-------- Material provided

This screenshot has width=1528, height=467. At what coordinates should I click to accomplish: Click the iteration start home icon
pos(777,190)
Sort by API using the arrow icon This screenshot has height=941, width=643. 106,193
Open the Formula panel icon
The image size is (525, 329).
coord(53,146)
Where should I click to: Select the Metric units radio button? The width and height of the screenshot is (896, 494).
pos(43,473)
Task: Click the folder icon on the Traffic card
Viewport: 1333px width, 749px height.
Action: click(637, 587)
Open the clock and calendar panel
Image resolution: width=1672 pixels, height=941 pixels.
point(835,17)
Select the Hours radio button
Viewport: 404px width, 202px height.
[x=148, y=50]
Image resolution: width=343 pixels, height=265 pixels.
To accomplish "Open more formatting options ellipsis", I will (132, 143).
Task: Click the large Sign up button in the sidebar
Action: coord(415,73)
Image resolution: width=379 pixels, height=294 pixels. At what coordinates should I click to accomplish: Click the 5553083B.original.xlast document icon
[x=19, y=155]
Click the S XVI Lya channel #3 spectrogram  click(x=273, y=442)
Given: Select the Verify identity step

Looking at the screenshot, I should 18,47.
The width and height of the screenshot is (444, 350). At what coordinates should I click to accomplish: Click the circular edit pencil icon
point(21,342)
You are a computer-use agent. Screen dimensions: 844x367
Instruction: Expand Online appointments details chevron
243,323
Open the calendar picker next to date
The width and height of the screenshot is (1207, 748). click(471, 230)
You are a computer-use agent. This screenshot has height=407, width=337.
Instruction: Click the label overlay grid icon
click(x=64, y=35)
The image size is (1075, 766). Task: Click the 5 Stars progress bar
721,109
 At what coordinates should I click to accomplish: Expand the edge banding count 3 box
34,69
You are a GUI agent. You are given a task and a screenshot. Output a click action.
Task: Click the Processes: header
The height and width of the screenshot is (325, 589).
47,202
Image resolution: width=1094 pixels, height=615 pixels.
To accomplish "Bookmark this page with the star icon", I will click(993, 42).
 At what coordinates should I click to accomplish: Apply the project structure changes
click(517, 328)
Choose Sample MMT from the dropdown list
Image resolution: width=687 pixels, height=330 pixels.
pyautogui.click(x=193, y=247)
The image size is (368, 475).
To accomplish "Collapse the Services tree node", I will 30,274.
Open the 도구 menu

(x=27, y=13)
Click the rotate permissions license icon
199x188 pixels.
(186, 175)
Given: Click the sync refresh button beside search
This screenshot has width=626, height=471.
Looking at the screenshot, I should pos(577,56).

----------------

§ Your assignment
From the line holding "You are a computer-use agent. Screen" down to the last line of the records above, restate each line exactly as written.

§ Response to the exercise
You are a computer-use agent. Screen dimensions: 844x367
Instruction: Expand Online appointments details chevron
243,323
Open the calendar picker next to date
The width and height of the screenshot is (1207, 748). click(471, 230)
You are a computer-use agent. This screenshot has height=407, width=337.
Instruction: Click the label overlay grid icon
click(x=64, y=35)
The image size is (1075, 766). Task: Click the 5 Stars progress bar
721,109
 At what coordinates should I click to accomplish: Expand the edge banding count 3 box
34,69
You are a GUI agent. You are given a task and a screenshot. Output a click action.
Task: Click the Processes: header
The height and width of the screenshot is (325, 589).
47,202
Image resolution: width=1094 pixels, height=615 pixels.
To accomplish "Bookmark this page with the star icon", I will click(993, 42).
 At what coordinates should I click to accomplish: Apply the project structure changes
click(517, 328)
Choose Sample MMT from the dropdown list
Image resolution: width=687 pixels, height=330 pixels.
pyautogui.click(x=193, y=247)
The image size is (368, 475).
To accomplish "Collapse the Services tree node", I will 30,274.
Open the 도구 menu

(x=27, y=13)
Click the rotate permissions license icon
199x188 pixels.
(186, 175)
Given: Click the sync refresh button beside search
This screenshot has width=626, height=471.
Looking at the screenshot, I should pos(577,56).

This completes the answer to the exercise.